* **To do**: Your response should be the complete set of records, reproduced exactly.

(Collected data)
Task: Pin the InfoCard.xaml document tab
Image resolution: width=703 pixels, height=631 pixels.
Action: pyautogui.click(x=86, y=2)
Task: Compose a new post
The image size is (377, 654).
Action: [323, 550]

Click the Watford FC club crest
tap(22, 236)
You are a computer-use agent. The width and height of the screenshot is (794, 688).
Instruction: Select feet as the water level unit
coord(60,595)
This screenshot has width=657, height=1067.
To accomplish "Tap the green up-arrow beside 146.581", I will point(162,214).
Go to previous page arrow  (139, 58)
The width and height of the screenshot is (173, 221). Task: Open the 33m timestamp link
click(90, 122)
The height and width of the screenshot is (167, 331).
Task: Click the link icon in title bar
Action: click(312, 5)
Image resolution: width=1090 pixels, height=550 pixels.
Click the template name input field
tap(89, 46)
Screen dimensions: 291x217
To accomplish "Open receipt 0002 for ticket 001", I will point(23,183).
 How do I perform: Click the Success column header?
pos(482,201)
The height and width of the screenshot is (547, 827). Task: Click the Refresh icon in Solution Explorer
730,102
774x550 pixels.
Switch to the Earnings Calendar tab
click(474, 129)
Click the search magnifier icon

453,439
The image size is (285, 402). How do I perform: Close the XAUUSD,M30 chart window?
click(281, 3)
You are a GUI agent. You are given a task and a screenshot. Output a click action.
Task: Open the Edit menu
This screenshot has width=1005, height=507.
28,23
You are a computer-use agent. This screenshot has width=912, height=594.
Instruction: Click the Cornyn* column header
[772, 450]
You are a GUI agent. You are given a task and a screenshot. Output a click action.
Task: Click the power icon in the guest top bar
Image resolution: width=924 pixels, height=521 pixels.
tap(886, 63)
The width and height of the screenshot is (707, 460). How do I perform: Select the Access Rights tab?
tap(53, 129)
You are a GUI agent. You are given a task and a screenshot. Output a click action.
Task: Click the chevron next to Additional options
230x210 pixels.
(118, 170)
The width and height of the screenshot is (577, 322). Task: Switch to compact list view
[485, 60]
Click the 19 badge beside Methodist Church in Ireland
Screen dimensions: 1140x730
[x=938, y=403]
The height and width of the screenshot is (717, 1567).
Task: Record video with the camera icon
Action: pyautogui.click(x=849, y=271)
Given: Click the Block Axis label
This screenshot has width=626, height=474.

* **Output for this task**:
Task: Pin the InfoCard.xaml document tab
Image resolution: width=703 pixels, height=631 pixels.
Action: pyautogui.click(x=86, y=2)
Task: Compose a new post
The image size is (377, 654).
Action: [323, 550]

Click the Watford FC club crest
tap(22, 236)
You are a computer-use agent. The width and height of the screenshot is (794, 688).
Instruction: Select feet as the water level unit
coord(60,595)
This screenshot has width=657, height=1067.
To accomplish "Tap the green up-arrow beside 146.581", I will point(162,214).
Go to previous page arrow  (139, 58)
The width and height of the screenshot is (173, 221). Task: Open the 33m timestamp link
click(90, 122)
The height and width of the screenshot is (167, 331).
Task: Click the link icon in title bar
Action: click(312, 5)
Image resolution: width=1090 pixels, height=550 pixels.
Click the template name input field
tap(89, 46)
Screen dimensions: 291x217
To accomplish "Open receipt 0002 for ticket 001", I will point(23,183).
 How do I perform: Click the Success column header?
pos(482,201)
The height and width of the screenshot is (547, 827). Task: Click the Refresh icon in Solution Explorer
730,102
774x550 pixels.
Switch to the Earnings Calendar tab
click(474, 129)
Click the search magnifier icon

453,439
The image size is (285, 402). How do I perform: Close the XAUUSD,M30 chart window?
click(281, 3)
You are a GUI agent. You are given a task and a screenshot. Output a click action.
Task: Open the Edit menu
This screenshot has width=1005, height=507.
28,23
You are a computer-use agent. This screenshot has width=912, height=594.
Instruction: Click the Cornyn* column header
[772, 450]
You are a GUI agent. You are given a task and a screenshot. Output a click action.
Task: Click the power icon in the guest top bar
Image resolution: width=924 pixels, height=521 pixels.
tap(886, 63)
The width and height of the screenshot is (707, 460). How do I perform: Select the Access Rights tab?
tap(53, 129)
You are a GUI agent. You are given a task and a screenshot. Output a click action.
Task: Click the chevron next to Additional options
230x210 pixels.
(118, 170)
The width and height of the screenshot is (577, 322). Task: Switch to compact list view
[485, 60]
Click the 19 badge beside Methodist Church in Ireland
Screen dimensions: 1140x730
[x=938, y=403]
The height and width of the screenshot is (717, 1567).
Task: Record video with the camera icon
Action: pyautogui.click(x=849, y=271)
Given: Click the Block Axis label
This screenshot has width=626, height=474.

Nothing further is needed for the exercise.